▸ Goal: Count the lines of the material below that contain the string "width", with case counting, and reply with the number alone.

(Dataset excerpt)

____________

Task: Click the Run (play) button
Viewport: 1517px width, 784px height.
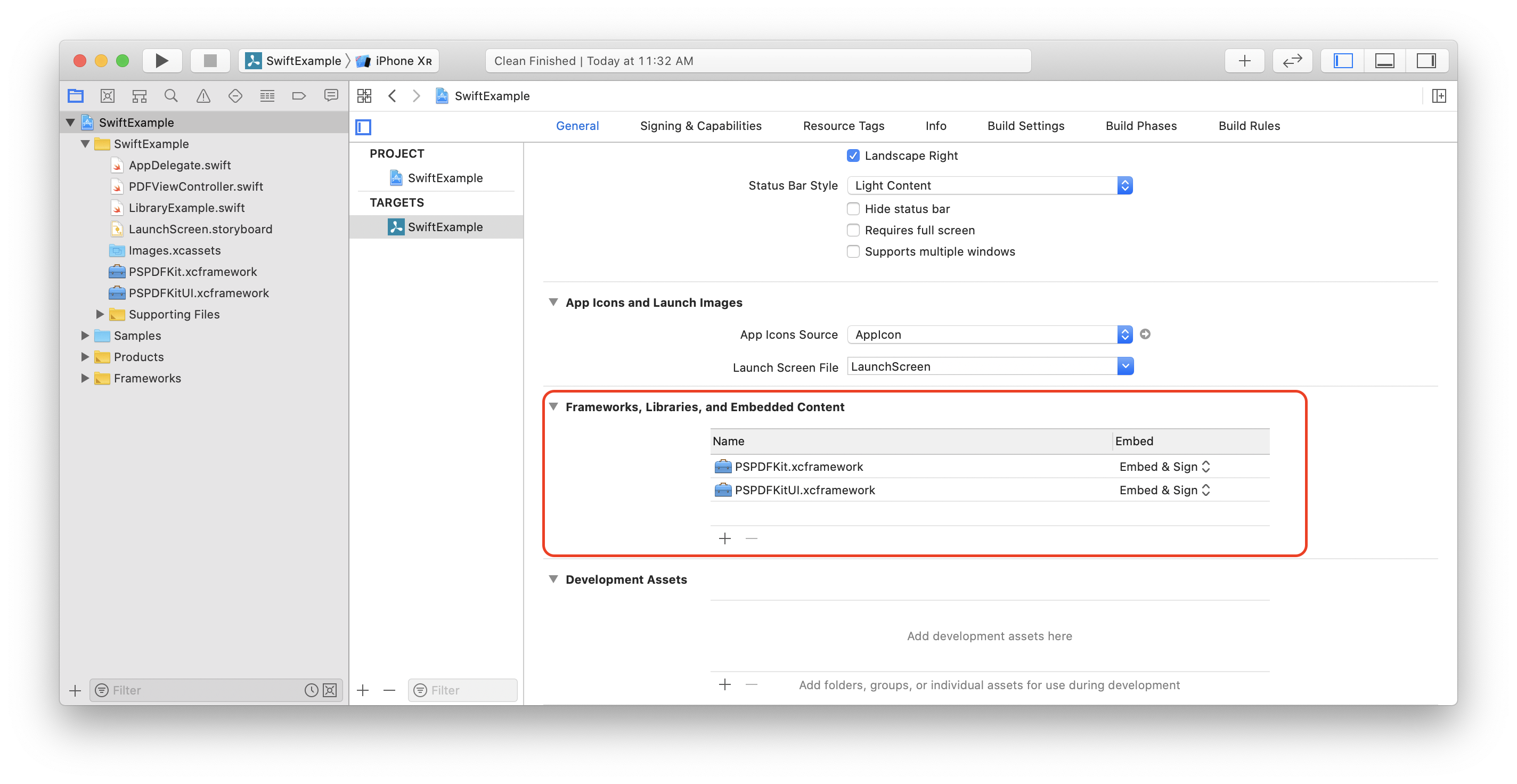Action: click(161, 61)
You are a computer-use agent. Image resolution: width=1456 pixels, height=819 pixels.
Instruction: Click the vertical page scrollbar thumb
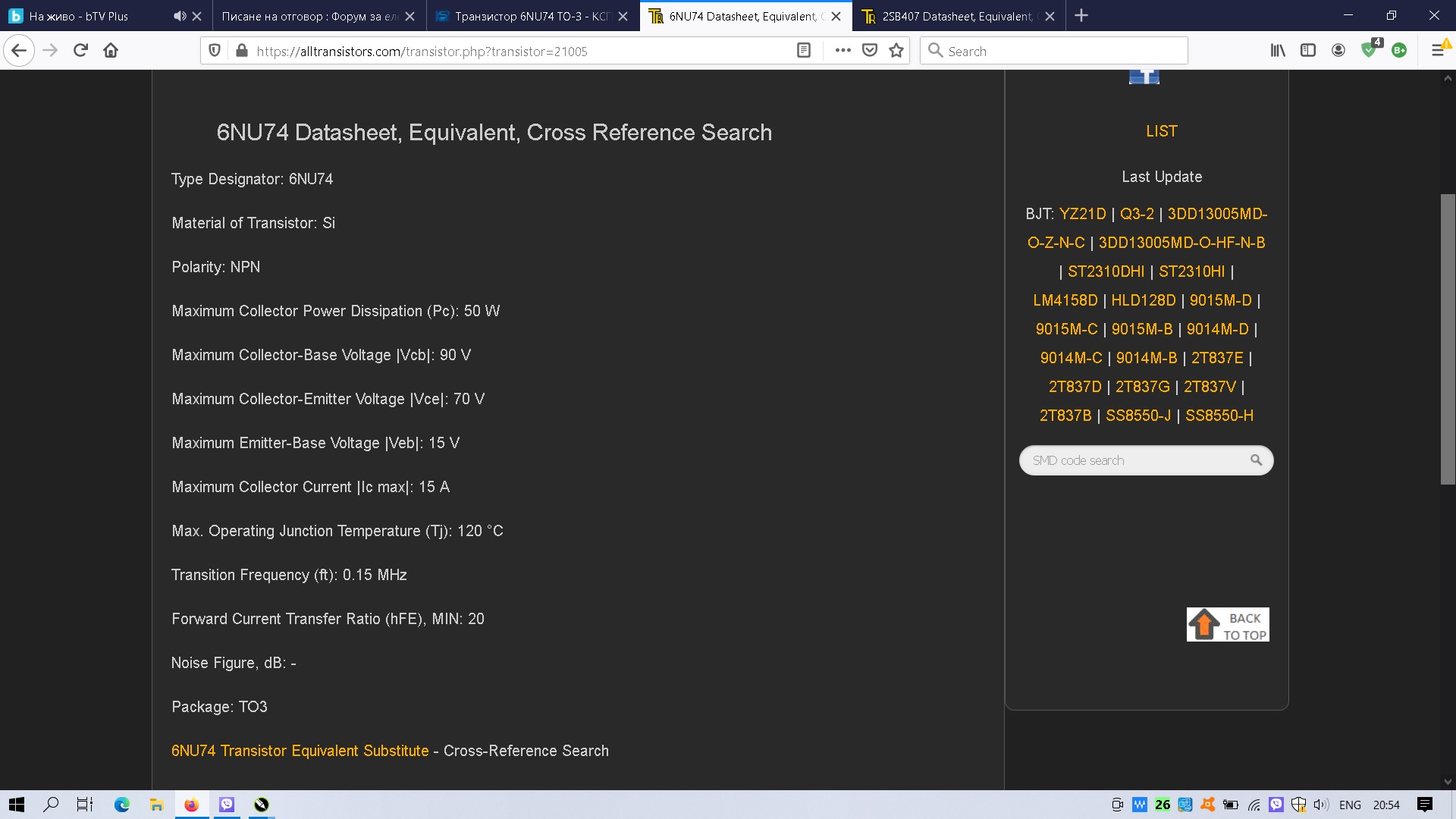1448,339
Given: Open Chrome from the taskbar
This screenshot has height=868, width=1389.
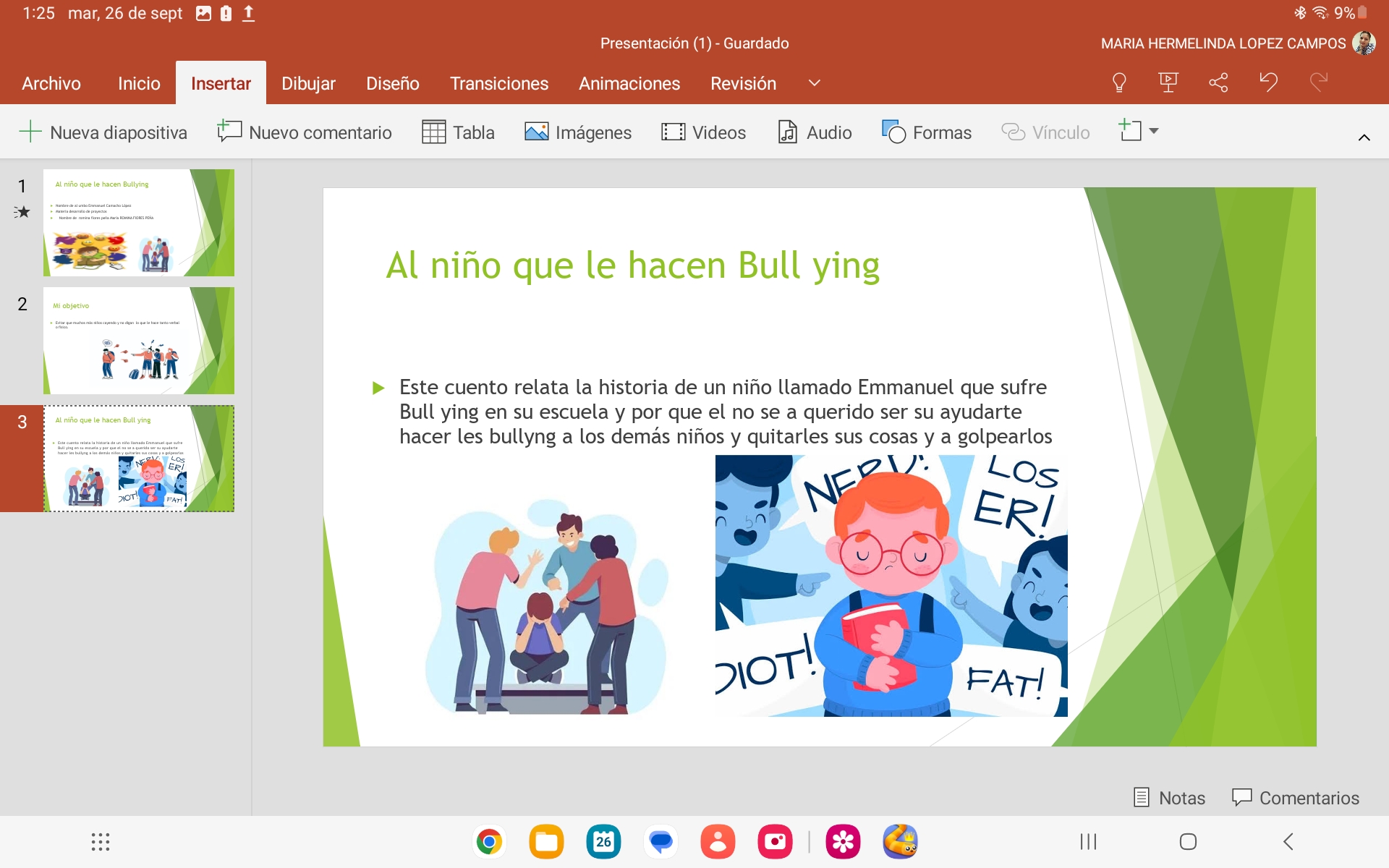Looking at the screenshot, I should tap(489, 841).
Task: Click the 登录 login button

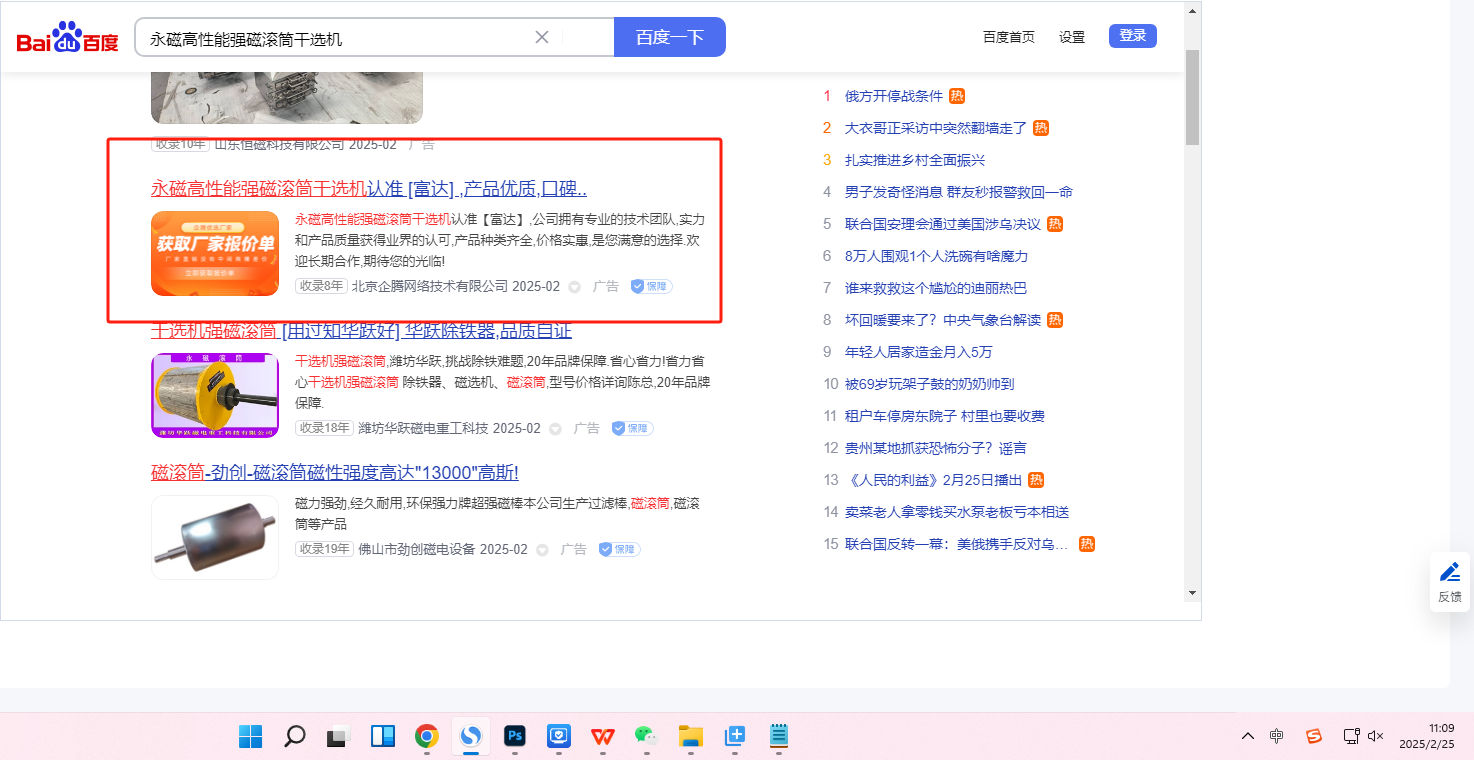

____________

▸ Response to the exercise: 3